In global healthcare, the assurance of the safety and efficacy of medicines and medical devices is paramount. Even the slightest defect can have severe consequences. For this reason, prequalification is a pivotal process capable of averting potential issues that may negatively impact patients or lead to financial and reputational harm for organizations.
With a strong commitment and focus on quality assurance and regulatory compliance, PFSCM boasts extensive experience in prequalification, ensuring that the health products sourced and procured meet international requirements. To date, PFSCM has successfully prequalified more than 5,000 products from more than 250 suppliers, showcasing our dedication to upholding stringent standards.
PFSCM’s process of product prequalification entails a comprehensive assessment of a product’s compliance through the scrutiny of quality, regulatory evidence, and product data. This includes working closely with suppliers to ensure the products meet the necessary standards.
Advantages of prequalification in health supply chains
- Reduction of potential risks associated with substandard or counterfeit products.
- Assurance of product effectiveness and reliability.
- Enhanced trust and confidence in the healthcare system.
- Minimization of adverse effects and treatment failures.
- Improved overall health outcomes for patients.
Dr. Maite Barthel, PFSCM’s Quality Assurance & Regulatory Responsible Pharmacist and Responsible Person, underscores the criticality of selecting and assessing quality and regulatory compliance within the health supply chain.
“Supply chain stakeholders all need to be accountable for maintaining the integrity of health products in the supply chain, and they also need to collaborate to ensure poor-quality products do not enter the supply chain at vulnerable intersections such as raw material supplies, manufacturing, distribution, and point of sale.”

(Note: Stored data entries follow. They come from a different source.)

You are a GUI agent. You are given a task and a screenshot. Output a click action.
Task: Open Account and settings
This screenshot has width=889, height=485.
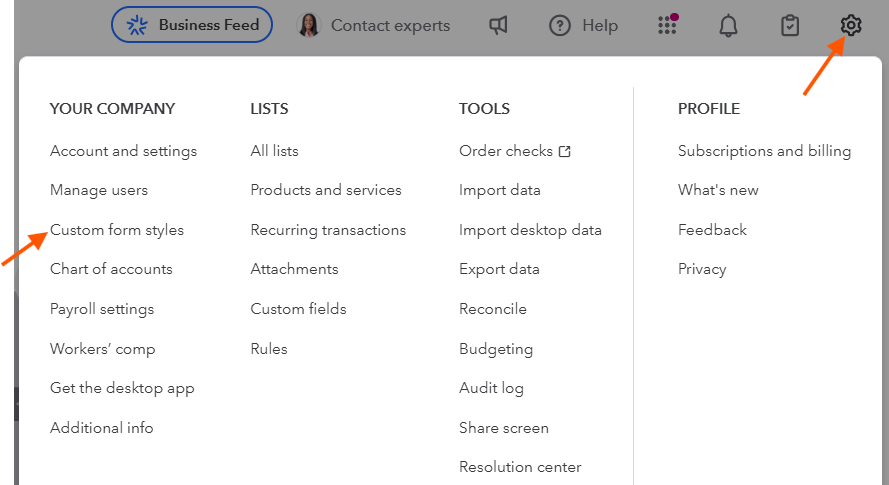coord(123,151)
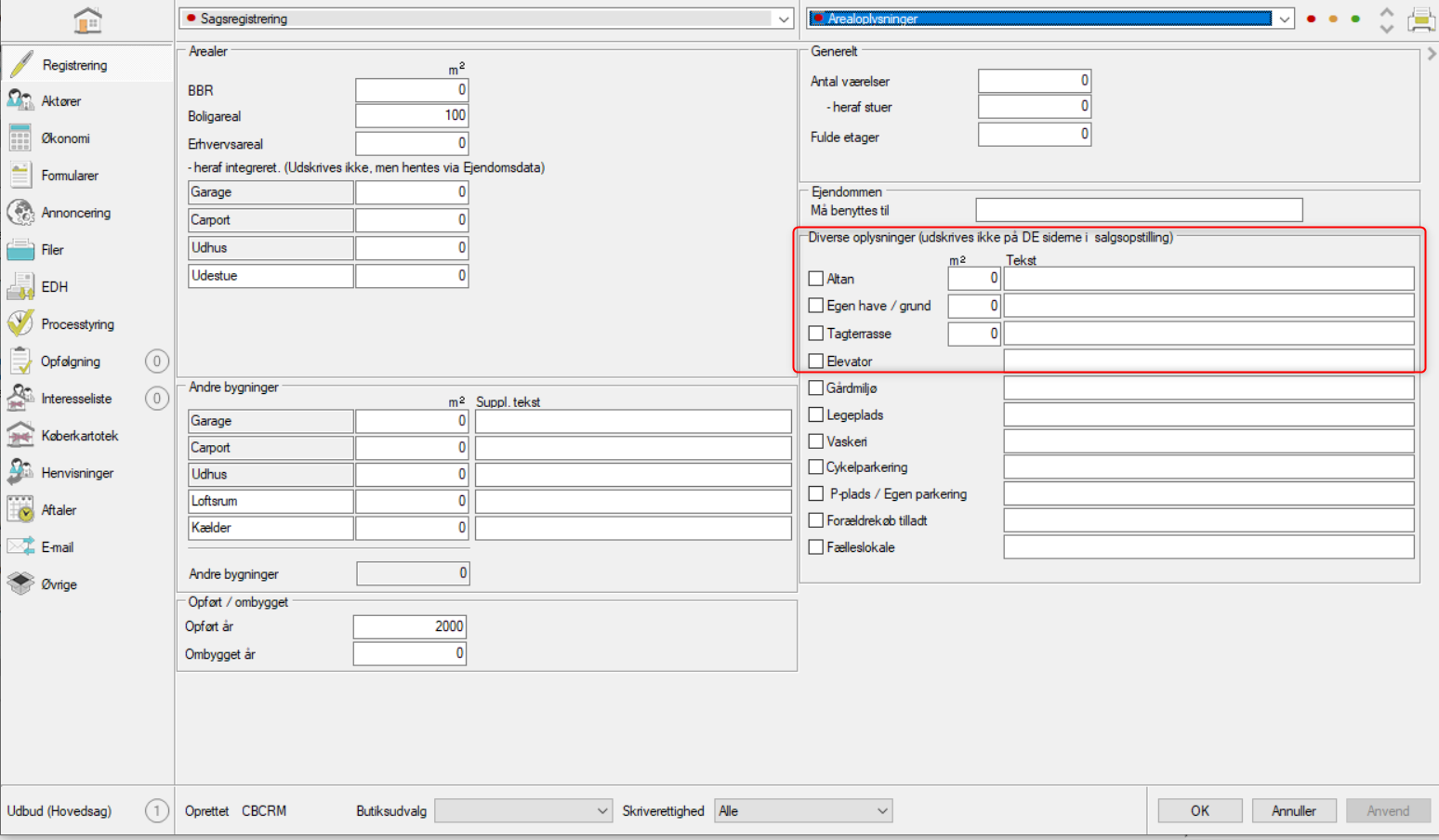
Task: Click the printer icon at top right
Action: (1420, 20)
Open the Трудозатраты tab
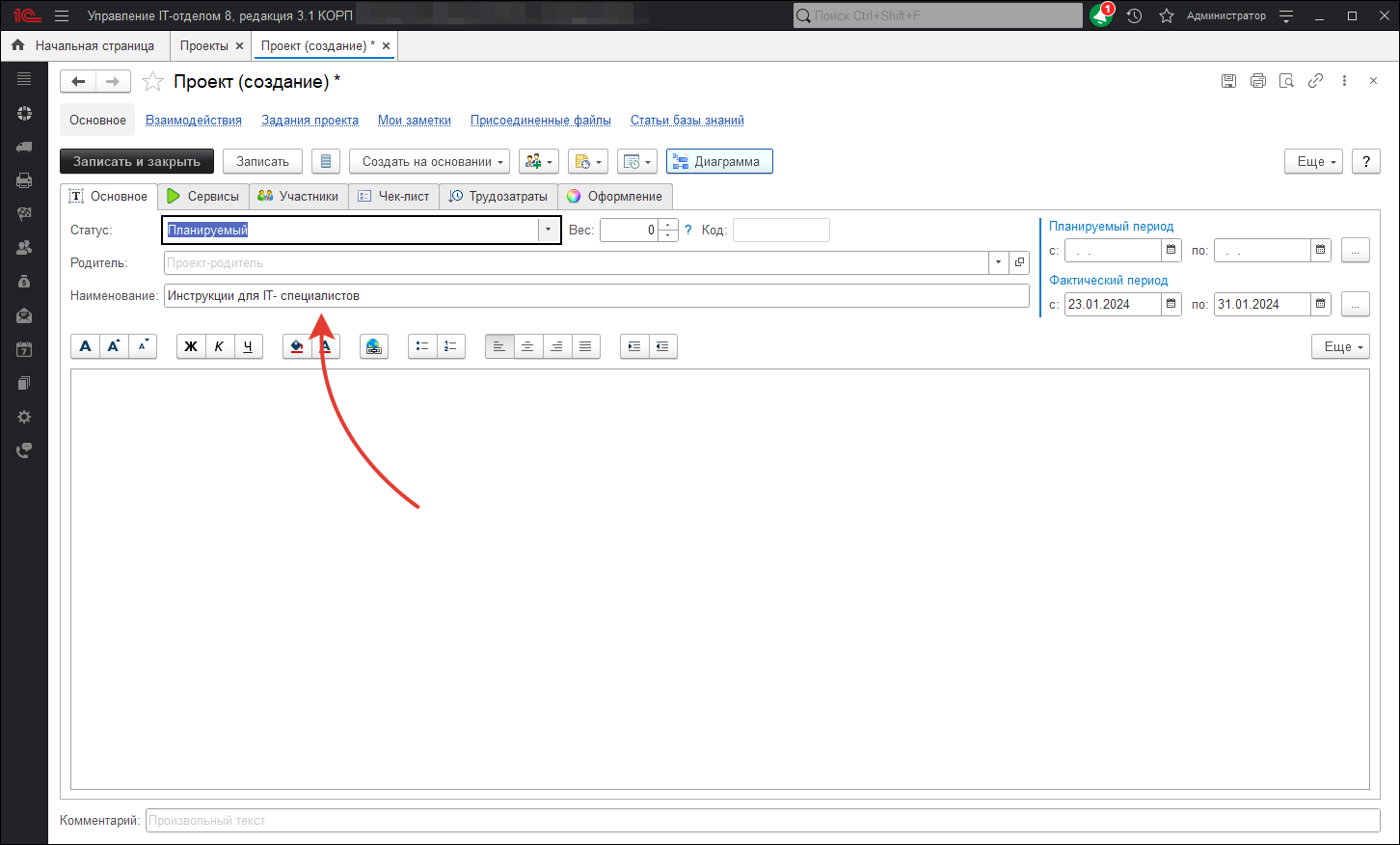Viewport: 1400px width, 845px height. point(498,196)
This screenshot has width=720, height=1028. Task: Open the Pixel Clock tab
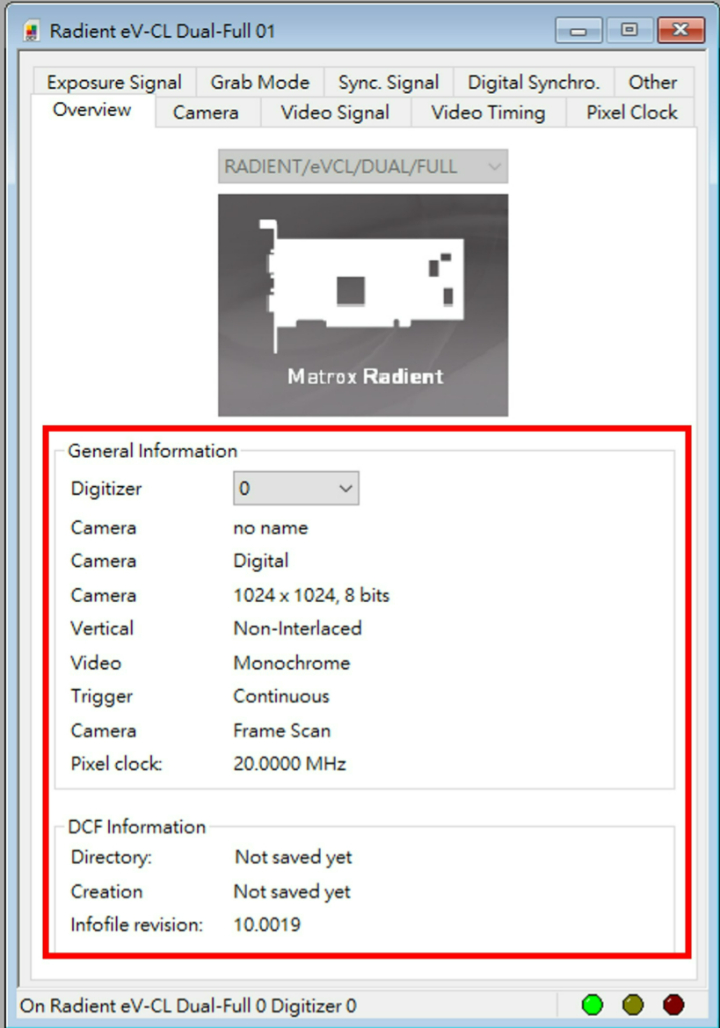(632, 113)
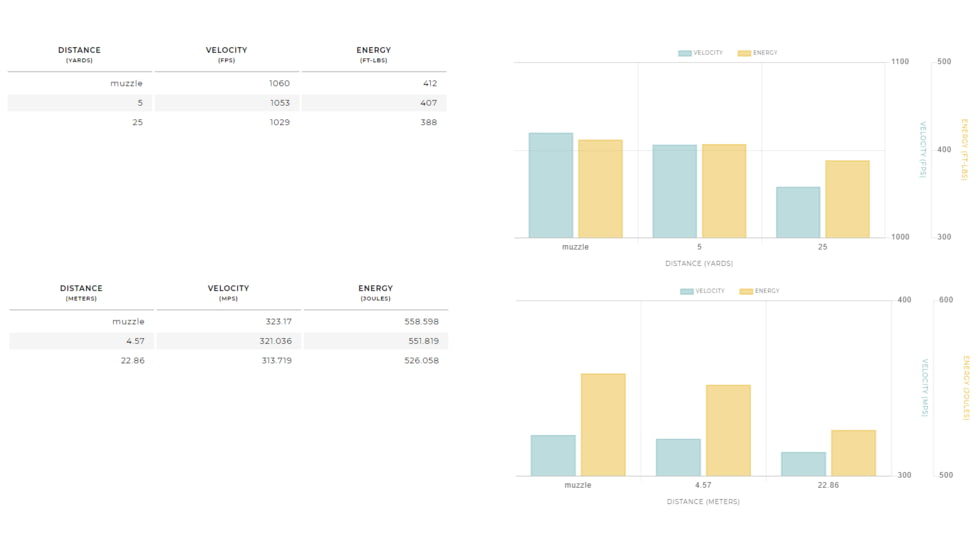Toggle the VELOCITY legend in the yards chart
The width and height of the screenshot is (978, 550).
click(x=700, y=53)
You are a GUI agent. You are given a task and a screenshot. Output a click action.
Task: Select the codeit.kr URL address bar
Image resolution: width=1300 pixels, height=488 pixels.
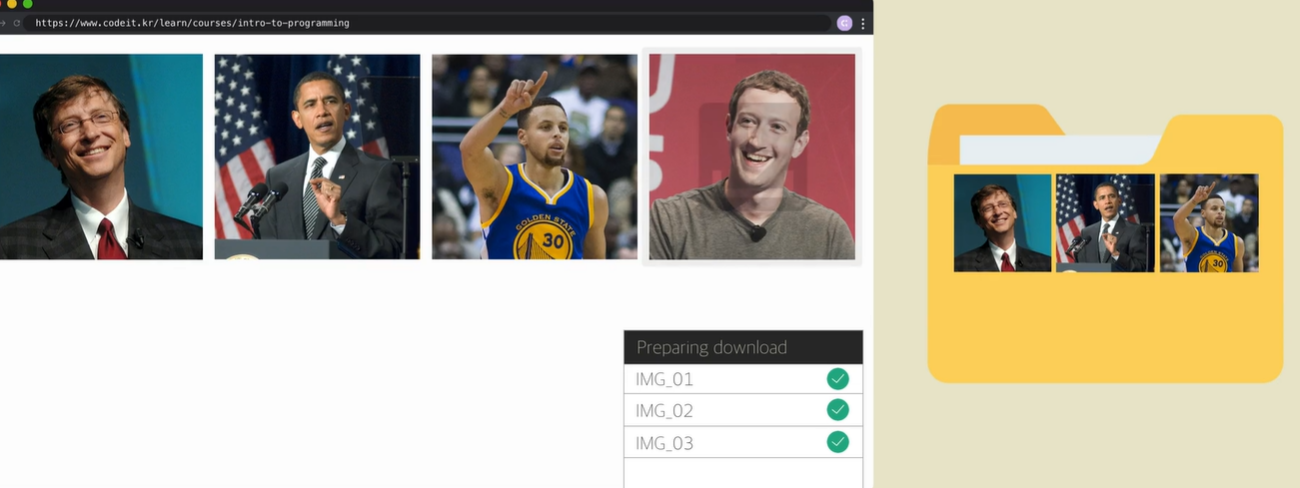(428, 23)

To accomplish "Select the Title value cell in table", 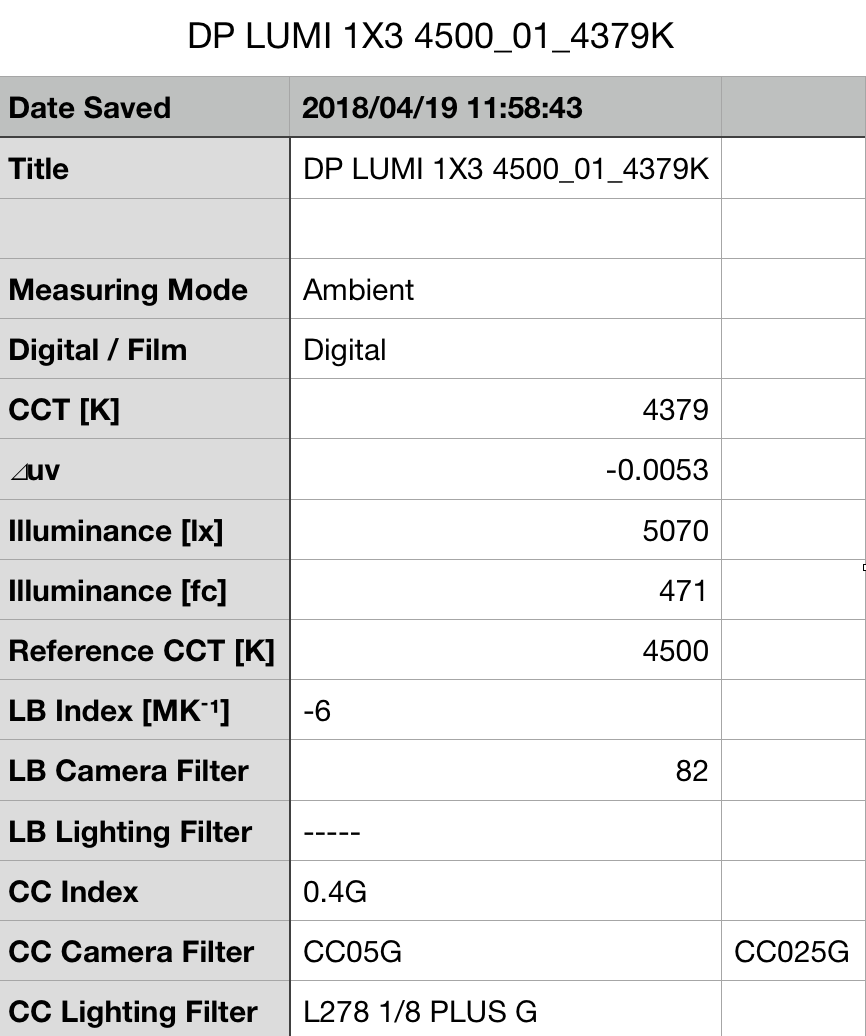I will tap(505, 169).
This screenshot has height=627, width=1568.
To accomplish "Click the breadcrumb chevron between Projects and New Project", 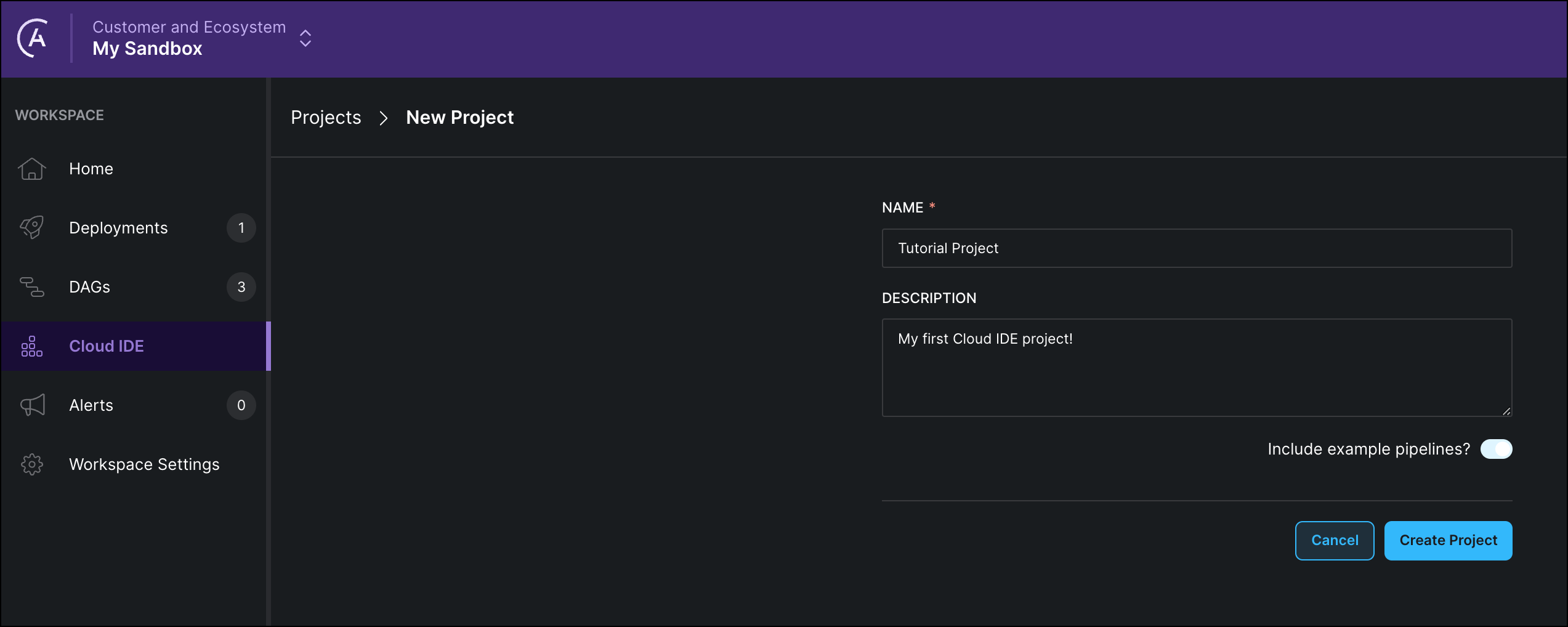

Further, she emphasizes the necessity of internationally recognized product classifications and registered products from reputable regulatory authorities to uphold product quality.
“A move towards the harmonization of global product classification holds the potential to establish a uniform definition of risk and its severity worldwide. This would enable stakeholders to implement standardized measures based on a consistent risk assessment, thereby facilitating streamlined and expedited access to products on a global scale.”
While progress has been made, challenges persist in the supply chain concerning the provision of safe and efficient health products. According to WHO, an estimated 1 in 10 medical products in low—and middle-income countries is substandard or falsified. These substandard and falsified medical products can contribute to antimicrobial resistance and drug-resistant infections, a major imminent threat to the well-being of people around the world.
By prioritizing quality assurance and regulatory compliance, PFSCM has helped to prevent subpar health products from entering the supply chain.
Dr. Maite Barthel concludes that his proactive approach not only aligns with the organization’s objectives of improving access to affordable quality health products but also demonstrates PFSCM’s capability to address global health challenges on a large scale.